I found this as I was cleaning out my purse recently. A tram card from my January 2008 trip to Zagreb. This is how I move around town, for example, from my apartment in Britanac to my cousin's in Mercusevac (tram 11 or 6 or 1 to the square, then tram 14 to the end, then the bus to Mercusevac). I can also take tram 1 (my favorite line) from Britanac to the Ekonomski Fakultet.
There are some times of day in which traffic in central Zagreb is too congested and hostile to take the tram. Just walk, or go to a cafe and wait. The trams in Zagreb, you see, run on lines that are on the street - the street and the trams share lanes - too much activity. And central Zagreb, or even its surroundings were not built to handle the traffic - the amount of people and cars - on them today. They were built in the 1970s and early 1980s when not everyone had a car. When, in the 80s, some license plate numbers were allowed to drive on some days and not on others. And now, everyone in Zagreb wants, perhaps needs, a car to get around. The city is spread out. And this traffic is not just to move through, or to and from, the suburbs, but to and from, and within the city center. It moves slowly.
It is nice to have a car, especially if that is the only big luxury you can afford. The luxury is not simply owning the car, or moving your body around the city, fast, but the experience of driving versus riding in the tram car. Even if the traffic in Zagreb is congested, and grates on the nerves, at least, in your car, you do not have to ride with the hoi poi. Sometimes, what I see and experience on the tram is disturbing.
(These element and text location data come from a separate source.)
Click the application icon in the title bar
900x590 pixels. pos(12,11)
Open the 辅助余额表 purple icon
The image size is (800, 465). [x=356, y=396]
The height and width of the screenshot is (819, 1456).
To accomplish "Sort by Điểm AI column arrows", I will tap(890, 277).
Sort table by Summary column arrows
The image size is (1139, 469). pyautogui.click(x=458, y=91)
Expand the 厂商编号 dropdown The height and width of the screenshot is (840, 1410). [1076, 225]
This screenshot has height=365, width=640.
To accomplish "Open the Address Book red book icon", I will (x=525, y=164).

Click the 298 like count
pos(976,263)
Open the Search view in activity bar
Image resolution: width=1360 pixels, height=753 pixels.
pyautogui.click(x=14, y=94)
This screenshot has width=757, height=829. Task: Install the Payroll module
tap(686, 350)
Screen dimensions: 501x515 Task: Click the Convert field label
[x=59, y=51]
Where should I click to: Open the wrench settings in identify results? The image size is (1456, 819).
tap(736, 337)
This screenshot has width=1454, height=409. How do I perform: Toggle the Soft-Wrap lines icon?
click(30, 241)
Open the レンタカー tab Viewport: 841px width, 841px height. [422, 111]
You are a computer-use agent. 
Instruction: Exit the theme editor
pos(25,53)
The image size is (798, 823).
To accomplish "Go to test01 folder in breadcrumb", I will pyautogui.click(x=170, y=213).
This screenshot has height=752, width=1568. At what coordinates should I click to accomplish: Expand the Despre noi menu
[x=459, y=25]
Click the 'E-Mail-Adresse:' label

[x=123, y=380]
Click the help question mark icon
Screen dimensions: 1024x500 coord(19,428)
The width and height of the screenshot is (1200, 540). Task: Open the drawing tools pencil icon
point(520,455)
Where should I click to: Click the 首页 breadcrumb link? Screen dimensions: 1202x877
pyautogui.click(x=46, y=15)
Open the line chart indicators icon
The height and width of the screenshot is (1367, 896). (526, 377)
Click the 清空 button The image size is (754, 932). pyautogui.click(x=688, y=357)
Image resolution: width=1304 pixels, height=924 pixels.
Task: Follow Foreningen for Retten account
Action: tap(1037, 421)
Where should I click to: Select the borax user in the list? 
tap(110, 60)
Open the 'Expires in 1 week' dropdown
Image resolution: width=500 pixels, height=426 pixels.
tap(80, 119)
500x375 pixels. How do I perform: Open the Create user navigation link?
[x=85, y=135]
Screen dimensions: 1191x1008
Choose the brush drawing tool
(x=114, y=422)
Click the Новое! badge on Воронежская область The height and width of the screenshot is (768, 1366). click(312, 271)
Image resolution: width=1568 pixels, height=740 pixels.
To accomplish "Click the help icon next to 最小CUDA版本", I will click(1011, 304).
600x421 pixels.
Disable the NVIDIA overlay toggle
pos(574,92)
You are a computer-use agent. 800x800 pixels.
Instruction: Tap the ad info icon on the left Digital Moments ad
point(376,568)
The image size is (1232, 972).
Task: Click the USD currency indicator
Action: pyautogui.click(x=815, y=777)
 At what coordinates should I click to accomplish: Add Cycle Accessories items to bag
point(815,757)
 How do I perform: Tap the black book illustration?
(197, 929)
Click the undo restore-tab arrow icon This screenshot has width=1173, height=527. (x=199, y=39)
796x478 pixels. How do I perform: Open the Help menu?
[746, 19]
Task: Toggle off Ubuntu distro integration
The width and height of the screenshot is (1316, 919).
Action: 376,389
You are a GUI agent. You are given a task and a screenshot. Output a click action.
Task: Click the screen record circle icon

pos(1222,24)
I saw a married pair with a child, who must have been about age 3. I was with my Aunt, aged about 70, from a Zagreb of another time and place. The summer, sunny and hot, at least tram 11 now has the modern cars with air conditioning. We smelled this pair more than we saw them or shared space with them. The mother nursed her three year old on the tram. They were talking a language I could not understand, loudly. My Aunt was shocked and gave me such a look. Not fear of personal safety as you might have as a typical emotion in the USA from seeing something so unusual in public. But, what is this world, this place, this society, coming to, and where is it going? Not confusion, but shame and frustration.
I see many old women fight to get on and off the tram, fight for seats, I think I learned some of this from them, to use in other situations. But still, why do they fight, why are people not acceding to them? Wouldn't that be nice? And the general anxiety of that. The younger generation, I see them when I am traveling to and from the University, seems less anxious this way, they are socializing, gossiping through text messages or on the phone.
Then, there is the phenomenon of the ticket controllers. Very embarrassing to be caught, not worth it. Anyway, people who are there and not paying into the system should at least may their tram ticket. I once told an American who was a diplomat posted there and riding the tram with me and not paying a ticket.